Big waste exporters have become worried after China implemented a strict and comprehensive ban on 24 kinds of solid waste at the beginning of this year. The pressure is also felt in Southeast Asia, which has replaced China as the new destination of foreign waste, Xinhua reported.
The ban was announced last July and officially enforced in this year. According to Thomson Reuters Foundation, exporters in Europe, the U.S., Japan, and other developed countries will be the first to feel the impact.
“The whole industry has been impacted unexpectedly,” said Surendra Patawari Borad, a businessman who runs a recycling company in Belgium and the US and chairs the plastics committee at the Brussels-based Bureau of International Recycling (BIR), who is well aware of China’s role in the industry.
In 2016, China imported 7.3 million tons of plastic waste, accounting for 56 percent of the world’s total plastic waste imports, the foundation disclosed.
A founder of an international plastic waste recycling company based in Hong Kong says China’s ban on foreign rubbish was destined to happen.

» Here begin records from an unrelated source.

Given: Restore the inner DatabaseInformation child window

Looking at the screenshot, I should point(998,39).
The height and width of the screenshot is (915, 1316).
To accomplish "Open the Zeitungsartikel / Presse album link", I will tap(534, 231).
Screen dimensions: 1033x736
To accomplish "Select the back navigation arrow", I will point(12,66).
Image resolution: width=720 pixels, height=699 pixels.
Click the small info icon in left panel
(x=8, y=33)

Western companies have resorted to incineration or landfills to deal with additional waste. However, both methods will exert disastrous effects on the environment, industry analysts warn.

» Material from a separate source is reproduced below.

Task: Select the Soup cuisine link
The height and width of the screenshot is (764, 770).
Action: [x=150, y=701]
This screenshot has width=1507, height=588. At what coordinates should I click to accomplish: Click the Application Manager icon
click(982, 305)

Under the circumstances, they have found Southeast Asia as an alternative export market, where the waste recycling industry is still immature.
According to data provided by BIR, the volume of plastic waste imports in Southeast Asian countries has been rising fast.

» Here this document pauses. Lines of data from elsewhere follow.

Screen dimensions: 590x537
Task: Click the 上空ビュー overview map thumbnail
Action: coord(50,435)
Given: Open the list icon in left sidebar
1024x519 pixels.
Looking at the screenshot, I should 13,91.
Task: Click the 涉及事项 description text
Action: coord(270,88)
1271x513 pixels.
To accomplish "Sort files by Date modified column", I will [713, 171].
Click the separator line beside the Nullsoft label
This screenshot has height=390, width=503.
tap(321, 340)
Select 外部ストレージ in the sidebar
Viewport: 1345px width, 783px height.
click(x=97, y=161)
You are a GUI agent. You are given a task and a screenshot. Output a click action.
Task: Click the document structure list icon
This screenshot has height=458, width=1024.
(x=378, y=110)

For instance, the volume of plastic waste imports in Malaysia is expected to rise from 450,000 tons to 500,000 tons in 2017, an increase of 50 percent compared with 288,000 tons in 2016. The 2016-2017 year-on-year growth in Vietnam and Thailand is at 62 percent and 117 percent, respectively, according to BIR.
Few people in Malaysia see plastic waste recycling as a promising industry. In fact, many companies know that plastic waste causes real harm to the environment.
The environmental protection industry is alert to the rapid expansion of foreign waste. Industry insiders have being calling on the countries to tighten laws and regulations on public health and safety, control plastic waste imports, and crack down on illegal smuggling of harmful waste.